I plan to make this stew for dinner tonight! It’ll use up the bag of spinach I got from my CSA last week, as well as the a few chiles from my garden. This recipe is flexible: bell peppers, potatoes, or cauliflower would be welcome additions. Potatoes and cauliflower should be boiled or steamed briefly before being added in Step 2; bell peppers can be added raw in Step 2.
Weeknight Spinach and Chickpea Stew
- 1 tbsp. olive oil
- 1 medium onion, chopped
- 3 cloves of garlic, minced
- 1–2 jalapeño or Serrano chiles, minced
- 2 tbsp. curry powder
- 1 cup vegetable stock
- One 28-oz. can diced tomatoes (or equivalent fresh tomatoes)
- Two 15-oz. cans chickpeas
- 5 oz. baby spinach
- Salt and pepper
- Cilantro, chopped (optional)
- Plain yogurt (optional)
- Place a large skillet over medium-high heat and add olive oil. When pan is hot, add onions and sauté until translucent, about 3 minutes.

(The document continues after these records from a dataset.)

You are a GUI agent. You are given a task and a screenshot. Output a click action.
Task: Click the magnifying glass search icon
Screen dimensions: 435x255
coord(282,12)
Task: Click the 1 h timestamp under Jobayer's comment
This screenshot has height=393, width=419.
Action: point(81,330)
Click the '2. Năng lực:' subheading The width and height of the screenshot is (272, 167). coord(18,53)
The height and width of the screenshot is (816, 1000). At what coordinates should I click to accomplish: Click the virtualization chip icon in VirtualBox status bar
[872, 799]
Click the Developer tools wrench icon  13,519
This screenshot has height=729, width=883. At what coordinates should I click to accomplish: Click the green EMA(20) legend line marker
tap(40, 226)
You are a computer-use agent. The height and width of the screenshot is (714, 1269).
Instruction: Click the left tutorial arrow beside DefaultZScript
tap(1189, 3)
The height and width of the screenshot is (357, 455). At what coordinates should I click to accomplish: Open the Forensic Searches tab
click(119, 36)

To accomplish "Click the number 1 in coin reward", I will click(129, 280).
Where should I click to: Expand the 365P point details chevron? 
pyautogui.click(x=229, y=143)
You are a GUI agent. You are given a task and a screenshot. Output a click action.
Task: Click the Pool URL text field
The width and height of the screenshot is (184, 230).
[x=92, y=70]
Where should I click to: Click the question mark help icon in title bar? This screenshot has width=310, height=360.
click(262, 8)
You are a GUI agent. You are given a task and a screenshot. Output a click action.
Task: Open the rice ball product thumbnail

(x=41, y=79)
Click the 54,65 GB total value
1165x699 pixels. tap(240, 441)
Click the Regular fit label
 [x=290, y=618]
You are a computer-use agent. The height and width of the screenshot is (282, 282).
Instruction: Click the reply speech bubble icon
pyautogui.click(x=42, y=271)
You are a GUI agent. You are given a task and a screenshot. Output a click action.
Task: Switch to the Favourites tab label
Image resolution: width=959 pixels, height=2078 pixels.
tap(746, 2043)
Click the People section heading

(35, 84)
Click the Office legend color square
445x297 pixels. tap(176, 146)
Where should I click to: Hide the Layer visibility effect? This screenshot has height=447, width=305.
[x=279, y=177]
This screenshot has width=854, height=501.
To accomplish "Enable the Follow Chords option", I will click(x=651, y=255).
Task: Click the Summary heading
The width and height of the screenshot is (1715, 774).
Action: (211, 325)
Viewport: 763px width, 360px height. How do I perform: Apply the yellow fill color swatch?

- Add garlic, chiles, and curry powder, and sauté 1 minute longer.
- Add vegetable stock, tomatoes, and chickpeas and mix well. Turn heat down to medium-low, cover pan, and simmer for 10 minutes.
- Add spinach and continue to heat just until the greens are wilted.
- Taste stew and season with salt and pepper. Serve over rice or with warm pita or naan bread on the side. Top with cilantro and/or yogurt if desired.